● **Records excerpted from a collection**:
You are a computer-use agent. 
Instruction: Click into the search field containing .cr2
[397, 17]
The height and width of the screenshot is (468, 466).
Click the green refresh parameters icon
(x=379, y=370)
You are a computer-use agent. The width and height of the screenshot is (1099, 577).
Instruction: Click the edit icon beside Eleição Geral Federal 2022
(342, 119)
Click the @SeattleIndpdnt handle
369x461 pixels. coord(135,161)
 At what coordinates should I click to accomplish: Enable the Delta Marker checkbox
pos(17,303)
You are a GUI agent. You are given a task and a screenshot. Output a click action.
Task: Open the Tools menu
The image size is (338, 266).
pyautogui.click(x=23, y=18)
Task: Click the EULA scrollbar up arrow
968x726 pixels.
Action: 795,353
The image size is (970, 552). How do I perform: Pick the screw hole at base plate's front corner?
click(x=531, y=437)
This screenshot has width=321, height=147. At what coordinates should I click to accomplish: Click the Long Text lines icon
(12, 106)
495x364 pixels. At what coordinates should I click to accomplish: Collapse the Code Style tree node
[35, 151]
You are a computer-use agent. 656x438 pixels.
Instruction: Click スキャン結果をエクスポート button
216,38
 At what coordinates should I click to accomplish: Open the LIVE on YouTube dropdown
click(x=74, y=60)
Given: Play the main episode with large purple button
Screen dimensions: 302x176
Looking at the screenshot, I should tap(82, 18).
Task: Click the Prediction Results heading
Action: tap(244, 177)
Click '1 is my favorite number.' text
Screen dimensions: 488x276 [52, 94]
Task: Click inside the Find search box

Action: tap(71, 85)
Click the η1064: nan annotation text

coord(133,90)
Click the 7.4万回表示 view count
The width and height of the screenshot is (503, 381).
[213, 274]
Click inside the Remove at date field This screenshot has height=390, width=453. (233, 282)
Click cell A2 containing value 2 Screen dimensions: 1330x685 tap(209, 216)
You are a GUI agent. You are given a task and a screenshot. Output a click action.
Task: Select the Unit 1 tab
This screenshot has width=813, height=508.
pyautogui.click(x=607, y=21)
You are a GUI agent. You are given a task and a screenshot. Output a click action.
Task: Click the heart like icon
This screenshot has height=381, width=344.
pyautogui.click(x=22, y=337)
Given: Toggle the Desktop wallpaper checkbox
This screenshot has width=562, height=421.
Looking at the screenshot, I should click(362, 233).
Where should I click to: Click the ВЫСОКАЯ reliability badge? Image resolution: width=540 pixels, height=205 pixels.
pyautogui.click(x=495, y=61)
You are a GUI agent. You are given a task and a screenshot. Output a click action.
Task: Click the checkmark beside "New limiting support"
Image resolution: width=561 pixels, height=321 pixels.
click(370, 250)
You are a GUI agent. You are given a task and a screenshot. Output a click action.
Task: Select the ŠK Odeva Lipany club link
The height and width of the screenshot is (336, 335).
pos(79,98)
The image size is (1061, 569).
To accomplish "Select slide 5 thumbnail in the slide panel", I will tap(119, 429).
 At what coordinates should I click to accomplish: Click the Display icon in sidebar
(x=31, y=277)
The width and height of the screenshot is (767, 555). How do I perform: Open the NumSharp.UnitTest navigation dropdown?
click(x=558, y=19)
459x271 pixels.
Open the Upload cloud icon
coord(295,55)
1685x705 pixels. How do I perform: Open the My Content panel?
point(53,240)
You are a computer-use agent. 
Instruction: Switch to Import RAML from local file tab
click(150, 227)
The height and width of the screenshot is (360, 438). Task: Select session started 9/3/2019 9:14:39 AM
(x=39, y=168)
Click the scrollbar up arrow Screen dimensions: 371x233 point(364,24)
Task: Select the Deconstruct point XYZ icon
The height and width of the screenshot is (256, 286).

● **What needs to be done**: Top to bottom, transcribe every line above exactly.

● **Task answer**:
You are a computer-use agent. 
Instruction: Click into the search field containing .cr2
[397, 17]
The height and width of the screenshot is (468, 466).
Click the green refresh parameters icon
(x=379, y=370)
You are a computer-use agent. The width and height of the screenshot is (1099, 577).
Instruction: Click the edit icon beside Eleição Geral Federal 2022
(342, 119)
Click the @SeattleIndpdnt handle
369x461 pixels. coord(135,161)
 At what coordinates should I click to accomplish: Enable the Delta Marker checkbox
pos(17,303)
You are a GUI agent. You are given a task and a screenshot. Output a click action.
Task: Open the Tools menu
The image size is (338, 266).
pyautogui.click(x=23, y=18)
Task: Click the EULA scrollbar up arrow
968x726 pixels.
Action: 795,353
The image size is (970, 552). How do I perform: Pick the screw hole at base plate's front corner?
click(x=531, y=437)
This screenshot has width=321, height=147. At what coordinates should I click to accomplish: Click the Long Text lines icon
(12, 106)
495x364 pixels. At what coordinates should I click to accomplish: Collapse the Code Style tree node
[35, 151]
You are a computer-use agent. 656x438 pixels.
Instruction: Click スキャン結果をエクスポート button
216,38
 At what coordinates should I click to accomplish: Open the LIVE on YouTube dropdown
click(x=74, y=60)
Given: Play the main episode with large purple button
Screen dimensions: 302x176
Looking at the screenshot, I should tap(82, 18).
Task: Click the Prediction Results heading
Action: tap(244, 177)
Click '1 is my favorite number.' text
Screen dimensions: 488x276 [52, 94]
Task: Click inside the Find search box

Action: tap(71, 85)
Click the η1064: nan annotation text

coord(133,90)
Click the 7.4万回表示 view count
The width and height of the screenshot is (503, 381).
[213, 274]
Click inside the Remove at date field This screenshot has height=390, width=453. (233, 282)
Click cell A2 containing value 2 Screen dimensions: 1330x685 tap(209, 216)
You are a GUI agent. You are given a task and a screenshot. Output a click action.
Task: Select the Unit 1 tab
This screenshot has width=813, height=508.
pyautogui.click(x=607, y=21)
You are a GUI agent. You are given a task and a screenshot. Output a click action.
Task: Click the heart like icon
This screenshot has height=381, width=344.
pyautogui.click(x=22, y=337)
Given: Toggle the Desktop wallpaper checkbox
This screenshot has width=562, height=421.
Looking at the screenshot, I should click(362, 233).
Where should I click to: Click the ВЫСОКАЯ reliability badge? Image resolution: width=540 pixels, height=205 pixels.
pyautogui.click(x=495, y=61)
You are a GUI agent. You are given a task and a screenshot. Output a click action.
Task: Click the checkmark beside "New limiting support"
Image resolution: width=561 pixels, height=321 pixels.
click(370, 250)
You are a GUI agent. You are given a task and a screenshot. Output a click action.
Task: Select the ŠK Odeva Lipany club link
The height and width of the screenshot is (336, 335).
pos(79,98)
The image size is (1061, 569).
To accomplish "Select slide 5 thumbnail in the slide panel", I will tap(119, 429).
 At what coordinates should I click to accomplish: Click the Display icon in sidebar
(x=31, y=277)
The width and height of the screenshot is (767, 555). How do I perform: Open the NumSharp.UnitTest navigation dropdown?
click(x=558, y=19)
459x271 pixels.
Open the Upload cloud icon
coord(295,55)
1685x705 pixels. How do I perform: Open the My Content panel?
point(53,240)
You are a computer-use agent. 
Instruction: Switch to Import RAML from local file tab
click(150, 227)
The height and width of the screenshot is (360, 438). Task: Select session started 9/3/2019 9:14:39 AM
(x=39, y=168)
Click the scrollbar up arrow Screen dimensions: 371x233 point(364,24)
Task: Select the Deconstruct point XYZ icon
The height and width of the screenshot is (256, 286).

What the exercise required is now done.